Валерий медлил. Перед деловой встречей он всегда проводил обязательный тренинг, смысл которого состоял в том, чтобы произвести благоприятное впечатление на потенциального клиента и как можно дороже продать свои услуги. Поэтому – максимально доброжелательная улыбка и  напор, напор, напор. Клиент не должен думать, клиент должен платить! Этому нехитрому приему Валерий научился у своего знакомого, который и предложил ему не только этот, но и другие выгодные контракты на написание мемуаров.
«Меня зовут Валерий, Фамилия – Хворостян, я пришел помочь написать вам мемуары. Поверьте, с моей помощью ваши мемуары произведут фурор, и вы войдете в число лучших мемуаристов страны!». Главное – ошеломить потенциального клиента, расписать радужные перспективы и содрать аванс. Дальше – как сложится, клиент может скиснуть, его золотой запас неожиданно закончится, но аванс – на робкие просьбы о возврате, ответ следовал сразу и возмущенно: «вы, что, это святое, работа мною сделана и не моя вина, что не можете платить!» - никогда не возвращался. Здоровый цинизм только помогал в работе. За плечами Валерия уже было несколько мемуаристов, и никто из них не разочаровался в полученном результате, хоть и сам расценивал результаты своего труда весьма скептически.

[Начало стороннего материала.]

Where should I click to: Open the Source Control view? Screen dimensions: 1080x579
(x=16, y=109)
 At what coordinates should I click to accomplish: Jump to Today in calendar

Валерий счел, что аутотренинг прошел успешно, и его палец коснулся кнопки звонка. За дверью послышались соловьиные трели, и в глубине квартиры  послышались неспешные шаги. Большая дверь с печальным вздохом отворилась, и на пороге возник высокий пожилой мужчина с растрепанным венчиком седых волос, кустистыми бровями, и пронзительным взглядом серых глаз. Мужчина был так толст, что светлая рубашка еле сходилась на животе, что, казалось, пуговицы вот-вот не выдержат и с треском выскочат из петель.
 Мужчина внимательно осмотрел на Валерия, и, оставшись довольным его внешним видом, неожиданно высоким тенорком, так не вязавшимся с его грузной фигурой, утвердительно пропел: «Входите. Я вас жду с нетерпением».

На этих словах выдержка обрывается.